Listing 5. A simplified input to the parameterized logP calculating service, converted to N3.
ss:parameterX rdf:type sio:SIO_000144; sio:SIO_000300 "1.05".
ss:Ethanol rdf:type sio:SIO_011125.
ss:Ethanol sio:SIO_000008 ss:EthanolSmilesDescriptor.
ss:EthanolSmilesDescriptor rdf:type sio:CHEMINF_000018; sio:SIO_000300 "OCC".
If no parameter is specified, the service has an internally-specified default parameter to fall back on. In both cases, the value of the parameter is reported in the output, and the parameter itself is linked to the process executed in order to obtain the value of the descriptor (Listing 6). Because the output of a parameterized service preserves this provenance information explicitly on the descriptor this service generates, it is then possible to query over only descriptors generated using a particular set of parameters, or with a given software package. This is useful when addressing the construction of toxicological models using data derived from multiple disparate data sources or across chemical entity databases. Finally, this preserved provenance information makes our calculation fully and unambiguously reproducible.
Listing 6. A simplified output of the parameterized logP calculating service, converted to N3.
ss:Ethanol sio:SIO_000008 ss:EthanolSmilesDescriptor.
ss:EthanolSmilesDescriptor a sio:CHEMINF_000018; sio:SIO_000300 "OCC".

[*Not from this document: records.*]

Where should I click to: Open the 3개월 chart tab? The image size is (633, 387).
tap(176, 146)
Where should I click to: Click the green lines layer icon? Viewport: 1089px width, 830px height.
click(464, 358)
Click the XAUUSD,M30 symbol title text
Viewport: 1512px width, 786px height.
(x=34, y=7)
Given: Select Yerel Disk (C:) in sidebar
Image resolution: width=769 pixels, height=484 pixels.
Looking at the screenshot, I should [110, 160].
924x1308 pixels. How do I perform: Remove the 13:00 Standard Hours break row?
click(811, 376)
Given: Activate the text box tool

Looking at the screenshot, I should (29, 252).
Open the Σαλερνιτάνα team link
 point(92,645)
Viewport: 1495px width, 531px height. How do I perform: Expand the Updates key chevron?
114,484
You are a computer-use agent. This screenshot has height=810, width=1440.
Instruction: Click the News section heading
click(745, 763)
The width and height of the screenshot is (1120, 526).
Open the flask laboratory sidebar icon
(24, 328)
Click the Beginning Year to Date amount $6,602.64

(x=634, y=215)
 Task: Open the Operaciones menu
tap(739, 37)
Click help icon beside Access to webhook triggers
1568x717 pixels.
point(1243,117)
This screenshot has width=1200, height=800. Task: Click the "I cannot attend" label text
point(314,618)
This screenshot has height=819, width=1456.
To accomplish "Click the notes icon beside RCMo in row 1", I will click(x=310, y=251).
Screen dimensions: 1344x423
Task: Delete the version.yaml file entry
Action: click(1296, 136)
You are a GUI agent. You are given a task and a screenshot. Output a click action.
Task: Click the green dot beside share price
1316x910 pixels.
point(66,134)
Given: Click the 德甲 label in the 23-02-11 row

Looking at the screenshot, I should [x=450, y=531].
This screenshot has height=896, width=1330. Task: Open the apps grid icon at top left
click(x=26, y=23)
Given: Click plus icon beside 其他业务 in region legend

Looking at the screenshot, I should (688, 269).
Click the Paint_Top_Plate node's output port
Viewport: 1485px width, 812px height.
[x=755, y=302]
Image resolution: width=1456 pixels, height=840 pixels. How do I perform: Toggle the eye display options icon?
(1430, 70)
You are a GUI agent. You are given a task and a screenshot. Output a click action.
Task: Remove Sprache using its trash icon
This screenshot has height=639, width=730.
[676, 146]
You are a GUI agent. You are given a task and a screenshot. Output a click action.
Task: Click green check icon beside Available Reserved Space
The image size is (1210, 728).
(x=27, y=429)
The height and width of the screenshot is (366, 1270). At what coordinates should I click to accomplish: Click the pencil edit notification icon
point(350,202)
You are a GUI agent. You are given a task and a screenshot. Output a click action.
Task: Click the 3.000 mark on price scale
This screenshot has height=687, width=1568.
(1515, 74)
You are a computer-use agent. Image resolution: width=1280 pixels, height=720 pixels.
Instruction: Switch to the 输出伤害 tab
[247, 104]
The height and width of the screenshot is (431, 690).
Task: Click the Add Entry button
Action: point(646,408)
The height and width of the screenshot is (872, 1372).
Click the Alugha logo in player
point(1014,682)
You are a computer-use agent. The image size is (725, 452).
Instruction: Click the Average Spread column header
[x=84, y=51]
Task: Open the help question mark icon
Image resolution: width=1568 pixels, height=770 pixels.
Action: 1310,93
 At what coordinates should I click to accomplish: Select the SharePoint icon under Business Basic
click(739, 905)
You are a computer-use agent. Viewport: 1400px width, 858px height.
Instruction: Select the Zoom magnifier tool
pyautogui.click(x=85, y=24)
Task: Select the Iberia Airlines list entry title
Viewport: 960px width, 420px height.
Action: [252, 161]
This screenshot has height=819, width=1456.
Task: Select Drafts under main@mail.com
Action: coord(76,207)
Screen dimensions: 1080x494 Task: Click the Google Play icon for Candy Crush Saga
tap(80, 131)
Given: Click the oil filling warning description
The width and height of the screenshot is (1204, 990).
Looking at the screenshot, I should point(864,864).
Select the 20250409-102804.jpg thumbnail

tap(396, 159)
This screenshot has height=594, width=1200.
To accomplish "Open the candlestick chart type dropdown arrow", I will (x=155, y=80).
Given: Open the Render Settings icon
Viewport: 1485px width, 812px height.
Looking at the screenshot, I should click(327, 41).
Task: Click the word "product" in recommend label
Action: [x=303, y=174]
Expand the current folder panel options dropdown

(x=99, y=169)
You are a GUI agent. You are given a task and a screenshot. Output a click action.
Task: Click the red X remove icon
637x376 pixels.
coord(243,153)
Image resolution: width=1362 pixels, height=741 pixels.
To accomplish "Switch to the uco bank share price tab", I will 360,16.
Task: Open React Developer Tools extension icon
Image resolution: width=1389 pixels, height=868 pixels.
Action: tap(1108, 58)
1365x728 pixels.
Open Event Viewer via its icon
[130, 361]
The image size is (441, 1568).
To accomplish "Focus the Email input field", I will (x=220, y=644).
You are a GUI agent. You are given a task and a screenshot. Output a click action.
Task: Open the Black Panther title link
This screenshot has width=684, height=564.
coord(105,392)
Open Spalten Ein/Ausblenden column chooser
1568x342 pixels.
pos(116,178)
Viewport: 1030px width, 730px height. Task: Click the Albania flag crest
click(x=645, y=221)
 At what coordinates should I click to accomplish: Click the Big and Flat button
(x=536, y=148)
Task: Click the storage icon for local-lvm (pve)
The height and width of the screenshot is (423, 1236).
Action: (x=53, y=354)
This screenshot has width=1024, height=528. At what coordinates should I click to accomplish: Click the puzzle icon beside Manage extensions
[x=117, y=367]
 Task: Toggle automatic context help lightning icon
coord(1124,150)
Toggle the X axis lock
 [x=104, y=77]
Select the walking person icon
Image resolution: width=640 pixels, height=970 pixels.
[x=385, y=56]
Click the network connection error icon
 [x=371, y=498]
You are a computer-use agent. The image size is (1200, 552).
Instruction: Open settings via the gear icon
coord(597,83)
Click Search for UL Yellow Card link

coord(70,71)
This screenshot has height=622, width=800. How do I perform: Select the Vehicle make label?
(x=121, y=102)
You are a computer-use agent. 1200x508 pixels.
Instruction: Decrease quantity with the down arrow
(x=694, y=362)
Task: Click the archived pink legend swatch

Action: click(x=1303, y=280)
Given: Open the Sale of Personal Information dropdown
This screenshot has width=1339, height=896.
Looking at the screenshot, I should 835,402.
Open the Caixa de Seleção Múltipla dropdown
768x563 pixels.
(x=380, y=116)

ss:Ethanol sio:SIO_000008 ss:EthanolBondCount.
ss:EthanolParamlogP a sio:CHEMINF_000251.
ss:EthanolParamlogP sio:SIO_000232 ss:PDTOCCLOGP.
ss:parameterX rdf:type sio:SIO_000144.
Integration and Repurposing of Chemical Resources
Service interoperability, even within a single framework, relies on the compatibility of service inputs and outputs. With SADI, formal definition of input and output classes in supporting service ontologies, especially if these ontologies draw on common upper-level concepts, facilitates service integration by enabling class equivalence inference. However, if one service produces output in terms of a molecule that has a SMILES descriptor for example, no conceivable web service framework will magically enable that output to be directly consumed by a service that demands three-dimensional molecular structure specified. In these cases, intermediary services have to be made available to bridge the gap. For example, the existing SADI service to retrieve the KEGG pathways a given drug is involved in, based on a molecule's KEGG Drug identifier , would have to be connected to smilesmolecule instance-generating services through a KEGG Drug identifier matching service.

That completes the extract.